**Task description:**
Please pick out every line of the records below that contains the word "perform" and copy each one. Case matters.

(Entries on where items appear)
○ ○ ○ ○ ○

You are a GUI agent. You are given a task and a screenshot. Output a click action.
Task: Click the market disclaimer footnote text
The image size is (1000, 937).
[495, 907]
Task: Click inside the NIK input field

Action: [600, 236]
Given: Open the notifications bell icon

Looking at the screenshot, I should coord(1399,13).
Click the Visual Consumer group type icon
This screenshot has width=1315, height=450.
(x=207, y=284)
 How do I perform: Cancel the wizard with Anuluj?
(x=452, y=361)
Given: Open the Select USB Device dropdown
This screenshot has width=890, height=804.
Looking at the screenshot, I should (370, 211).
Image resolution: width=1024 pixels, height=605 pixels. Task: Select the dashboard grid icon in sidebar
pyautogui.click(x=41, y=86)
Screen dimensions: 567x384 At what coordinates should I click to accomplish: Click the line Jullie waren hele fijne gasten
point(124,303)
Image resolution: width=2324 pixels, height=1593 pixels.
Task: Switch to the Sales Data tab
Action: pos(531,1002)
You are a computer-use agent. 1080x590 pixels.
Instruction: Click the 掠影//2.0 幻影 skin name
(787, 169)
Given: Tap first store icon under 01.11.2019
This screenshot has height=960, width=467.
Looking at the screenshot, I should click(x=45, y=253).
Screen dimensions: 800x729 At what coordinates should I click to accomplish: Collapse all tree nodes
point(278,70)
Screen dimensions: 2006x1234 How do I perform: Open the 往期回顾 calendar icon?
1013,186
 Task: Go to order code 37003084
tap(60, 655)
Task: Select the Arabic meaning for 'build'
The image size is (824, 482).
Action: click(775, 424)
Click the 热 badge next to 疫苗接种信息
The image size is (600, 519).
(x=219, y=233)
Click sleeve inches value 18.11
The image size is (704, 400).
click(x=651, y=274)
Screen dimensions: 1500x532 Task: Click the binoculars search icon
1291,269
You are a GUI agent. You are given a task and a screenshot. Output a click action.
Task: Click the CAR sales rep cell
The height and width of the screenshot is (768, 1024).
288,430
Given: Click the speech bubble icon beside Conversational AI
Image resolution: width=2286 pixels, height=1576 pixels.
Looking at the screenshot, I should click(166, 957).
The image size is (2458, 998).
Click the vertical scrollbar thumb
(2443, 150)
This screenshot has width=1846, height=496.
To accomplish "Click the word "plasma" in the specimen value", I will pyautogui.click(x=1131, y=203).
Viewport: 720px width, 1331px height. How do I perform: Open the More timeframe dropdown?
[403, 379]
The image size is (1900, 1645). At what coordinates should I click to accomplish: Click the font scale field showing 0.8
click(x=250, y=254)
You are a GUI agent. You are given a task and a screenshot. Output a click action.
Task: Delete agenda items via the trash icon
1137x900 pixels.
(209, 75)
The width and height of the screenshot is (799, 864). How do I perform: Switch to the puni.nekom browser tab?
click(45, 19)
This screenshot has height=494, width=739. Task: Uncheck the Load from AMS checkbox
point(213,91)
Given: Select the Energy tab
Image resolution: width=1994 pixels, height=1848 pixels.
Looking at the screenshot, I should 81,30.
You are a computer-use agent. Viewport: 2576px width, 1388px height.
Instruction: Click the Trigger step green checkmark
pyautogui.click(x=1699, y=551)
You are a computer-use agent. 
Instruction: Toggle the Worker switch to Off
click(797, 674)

○ ○ ○ ○ ○

**Full solution:**
 How do I perform: Cancel the wizard with Anuluj?
Screen dimensions: 2006x1234 How do I perform: Open the 往期回顾 calendar icon?
Viewport: 720px width, 1331px height. How do I perform: Open the More timeframe dropdown?
The width and height of the screenshot is (799, 864). How do I perform: Switch to the puni.nekom browser tab?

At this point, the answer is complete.